Nomi kira-kira ufficialmente registrati
Nonostante molti nomi strani vengano rifiutati, esistono centinaia di persone che portano nomi vistosi già iscritti nel koseki.
Seiko Hashimoto, ex atleta olimpica di speed skating poi passata alla politica, ha dato ai figli nomi come Girishia ("Grecia") e Torino ("Torino"), diventati notizie perché lei stessa ha ammesso che i kanji usati non sarebbero stati facili da leggere per molti.
Esistono poi reportage su persone con cognomi rari di Okinawa, o con cognomi "diversi" nel continente, che affrontano discriminazioni o semplice curiosità proprio perché il cognome è poco comune.

Esempi di nomi rifiutati e criticati
Sebbene non esista un elenco definitivo pubblicato dal governo, la stampa giapponese e internazionale ha messo in evidenza diversi nomi che illustrano il problema. Alcuni sono già stati tentati in passato e respinti, mentre altri difficilmente supererebbero le nuove regole.
- Akuma (悪魔) – significa "demone" ed è stato bloccato nel 1993 dal tribunale di Fukuoka.
- Pikachu – omaggio diretto al personaggio di Pokémon.
- Ōjisama (王子様) – letteralmente "principe", suona più come un titolo che come un nome.
- Naiki (Nike) – adattamento fonetico del marchio sportivo.
- Lovely (ラブリー) – parola inglese usata come nome proprio.
- Pū (プー) – riferimento a Winnie the Pooh.
- Daiya (ダイヤ) – tentativo di scrivere "diamante" con kanji.
- Elsa – legata al personaggio Disney, ma con una lettura forzata.
- Purin (プリン) – "budino" in giapponese, usato come nome infantile.
- Naruto – che, sebbene sia un nome di città e indichi anche un tipo di pesce e tortino di surimi, resta marchiato dall'anime omonimo.

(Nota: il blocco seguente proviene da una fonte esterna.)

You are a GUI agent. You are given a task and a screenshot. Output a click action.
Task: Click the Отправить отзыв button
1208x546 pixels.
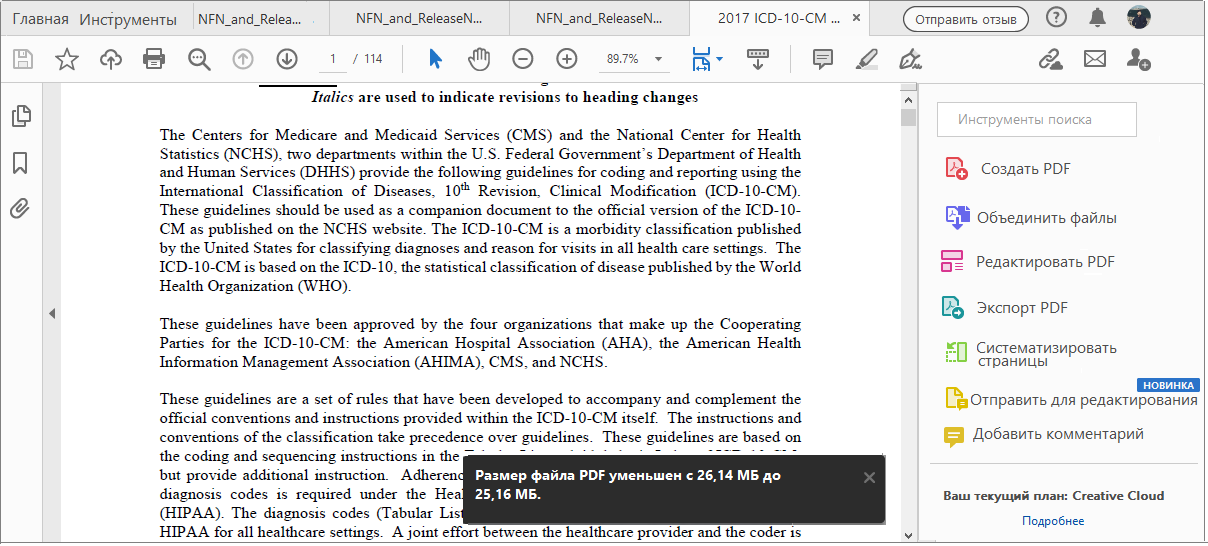[965, 19]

Questi esempi mostrano che il limite non sta nella parola in sé, ma nell'impatto sociale e nella fattibilità dell'uso quotidiano.

Nomi comuni con letture alternative
Non tutti i kira-kira names attirano l'attenzione per la scrittura. Spesso i genitori usano kanji tradizionali, ma registrano letture insolite. Sulla carta il nome sembra comune, ma pronunciato ad alta voce diventa qualcosa di totalmente diverso.
Esempi noti sono 光, normalmente letto come Hikari, registrato come Raito (Light), o 愛, che di solito è Ai ma è già apparso come Love. Ci sono ancora casi di 海 (umi, mare) letto come Marin o Ocean, e di 心 (kokoro, cuore) usato come Heart. In situazioni del genere, i soprannomi giapponesi che ne derivano finiscono per rafforzare ancora di più la lettura creativa.
Altri genitori registrano un nome comune ufficialmente, ma usando kanji che ammettono altre letture per significare parole diverse. Ad esempio, il nome Pikachu è scritto con i kanji 光宙, ma il registro potrebbe essere obbligato ad accettare una lettura più tradizionale come Mihiro, scritta con gli stessi 光宙.
La riforma del maggio 2025 dà ai registri il potere di rifiutare le forzature più evidenti, ma il gioco tra kanji e letture alternative è vecchio quanto il koseki. Tra il caso Akuma del 1993 e la digitalizzazione del 2025, resta da vedere se i giapponesi smetteranno di reinventare i nomi dei figli, o se continueranno a trovare nuove strade per aggirare le regole.